_TASK REQUIREMENTS_
Repeat the lines verbatim, beginning with the line that contains "Task: Select the yellow Loop start block" and ending with the line that contains "Action: (x=443, y=72)", both included.

Item position entries:
— start —

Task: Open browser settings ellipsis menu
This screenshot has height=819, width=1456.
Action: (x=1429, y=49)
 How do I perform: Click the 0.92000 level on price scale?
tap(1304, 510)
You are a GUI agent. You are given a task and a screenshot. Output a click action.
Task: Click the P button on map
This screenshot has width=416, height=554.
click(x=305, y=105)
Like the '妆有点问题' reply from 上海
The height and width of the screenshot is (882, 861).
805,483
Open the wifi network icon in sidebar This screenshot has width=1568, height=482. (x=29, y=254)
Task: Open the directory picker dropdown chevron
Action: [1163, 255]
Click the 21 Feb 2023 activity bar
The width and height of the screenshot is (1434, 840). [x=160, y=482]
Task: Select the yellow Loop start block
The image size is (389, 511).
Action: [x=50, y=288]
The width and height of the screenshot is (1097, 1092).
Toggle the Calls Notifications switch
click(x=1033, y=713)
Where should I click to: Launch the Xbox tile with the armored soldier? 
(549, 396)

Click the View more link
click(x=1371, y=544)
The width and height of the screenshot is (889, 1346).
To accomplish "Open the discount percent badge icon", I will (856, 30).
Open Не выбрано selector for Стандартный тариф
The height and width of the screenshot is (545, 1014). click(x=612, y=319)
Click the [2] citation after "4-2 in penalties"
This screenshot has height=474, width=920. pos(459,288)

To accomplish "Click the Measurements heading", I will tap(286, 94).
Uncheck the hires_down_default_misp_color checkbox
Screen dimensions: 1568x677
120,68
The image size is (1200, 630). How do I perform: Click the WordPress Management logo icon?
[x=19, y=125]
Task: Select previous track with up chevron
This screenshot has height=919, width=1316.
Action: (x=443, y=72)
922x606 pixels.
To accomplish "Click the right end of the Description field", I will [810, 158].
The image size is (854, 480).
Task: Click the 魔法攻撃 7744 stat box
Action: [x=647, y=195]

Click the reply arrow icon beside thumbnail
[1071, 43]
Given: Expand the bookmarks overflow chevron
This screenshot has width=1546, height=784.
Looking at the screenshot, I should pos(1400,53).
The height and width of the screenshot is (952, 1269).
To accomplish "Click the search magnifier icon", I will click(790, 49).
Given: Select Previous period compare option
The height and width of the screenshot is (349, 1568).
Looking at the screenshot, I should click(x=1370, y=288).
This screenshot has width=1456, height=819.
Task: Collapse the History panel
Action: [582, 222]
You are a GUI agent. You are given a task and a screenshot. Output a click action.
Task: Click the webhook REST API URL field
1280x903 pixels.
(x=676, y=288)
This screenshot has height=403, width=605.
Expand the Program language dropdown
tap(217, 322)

— end —

_TASK RESPONSE_
Task: Select the yellow Loop start block
The image size is (389, 511).
Action: [x=50, y=288]
The width and height of the screenshot is (1097, 1092).
Toggle the Calls Notifications switch
click(x=1033, y=713)
Where should I click to: Launch the Xbox tile with the armored soldier? 
(549, 396)

Click the View more link
click(x=1371, y=544)
The width and height of the screenshot is (889, 1346).
To accomplish "Open the discount percent badge icon", I will (856, 30).
Open Не выбрано selector for Стандартный тариф
The height and width of the screenshot is (545, 1014). click(x=612, y=319)
Click the [2] citation after "4-2 in penalties"
This screenshot has height=474, width=920. pos(459,288)

To accomplish "Click the Measurements heading", I will tap(286, 94).
Uncheck the hires_down_default_misp_color checkbox
Screen dimensions: 1568x677
120,68
The image size is (1200, 630). How do I perform: Click the WordPress Management logo icon?
[x=19, y=125]
Task: Select previous track with up chevron
This screenshot has height=919, width=1316.
Action: (x=443, y=72)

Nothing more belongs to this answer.